While some may wonder if question-answer exchanges posted on social media are a fair way to test this, clinical team members noted that the exchanges reflected their clinical experience.
The team randomly sampled 195 exchanges from r/AskDocs where a verified physician responded to a public question. The team then provided the original question to ChatGPT and asked it to author a response. A panel of three licensed healthcare professionals assessed each question and the corresponding responses, blinded to whether the response originated from a physician or ChatGPT. They compared responses based on information quality and empathy, noting which one they preferred.
The result? The panel of healthcare professional evaluators preferred ChatGPT responses to physician responses almost 80% of the time.
“ChatGPT messages responded with nuanced and accurate information that often addressed more aspects of the patients’ questions than the physicians’ responses,” said study co-author Jessica Kelley, a nurse practitioner with San Diego firm Human Longevity.
Additionally, ChatGPT responses were rated significantly higher in quality than physician responses: Good or very good quality responses were 3.6 times higher for ChatGPT than physicians (physicians 22.1% versus ChatGPT 78.5%). The responses were also more empathic: Empathetic or very empathetic responses were 9.8 times higher for ChatGPT than for physicians (physicians 4.6% versus ChatGPT 45.1%).
“There have been several studies showing that these AI models can pass medical licensing questions, but that doesn’t mean they would provide good answers to questions from real people. This study shows that they can,” Dredze says. “We aren’t proposing that we build AI doctors, but our results suggest that doctors could be more effective when aided by AI.”
Aaron Goodman, an associate clinical professor at UC San Diego School of Medicine and study co-author, says, “I never imagined saying this, but ChatGPT is a prescription I’d like to give to my inbox.
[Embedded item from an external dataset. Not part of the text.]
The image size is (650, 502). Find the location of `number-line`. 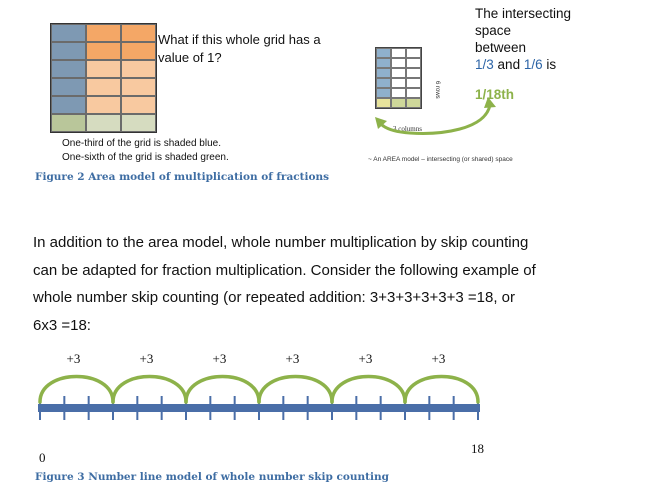

number-line is located at coordinates (259, 397).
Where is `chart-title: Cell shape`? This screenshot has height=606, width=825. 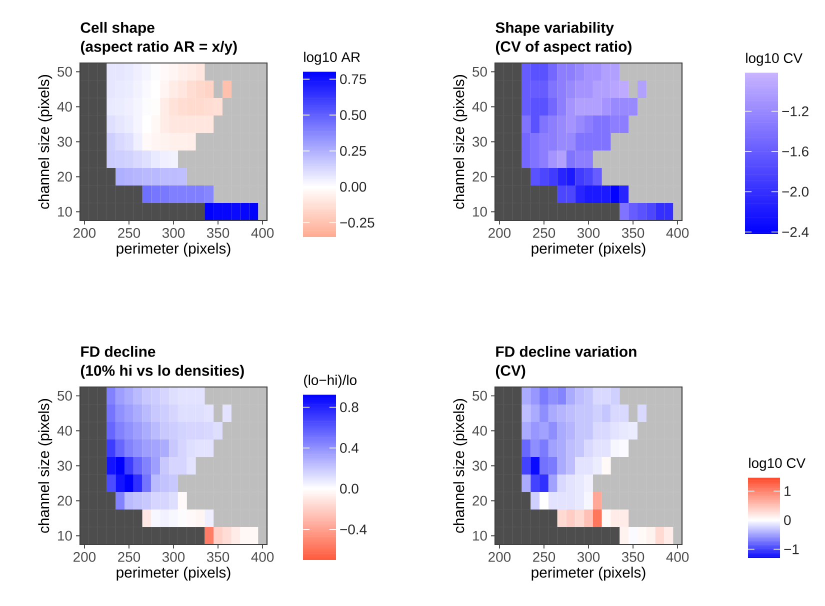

The tool will transform the way I support my patients.”
In addition to improving workflow, investments into AI assistant messaging could impact patient health and physician performance, the study authors say.
“We could use these technologies to train doctors in patient-centered communication, eliminate health disparities suffered by minority populations who often seek healthcare via messaging, build new medical safety systems, and assist doctors by delivering higher quality and more efficient care,” says Dredze. “When doctors are overwhelmed, empathy for their patients can be the first thing to go. But empathy is critical in care: A patient doesn’t listen to a doctor if they don’t feel heard. This study is evidence that AI could help doctors maintain empathetic and accurate communication with their patients.”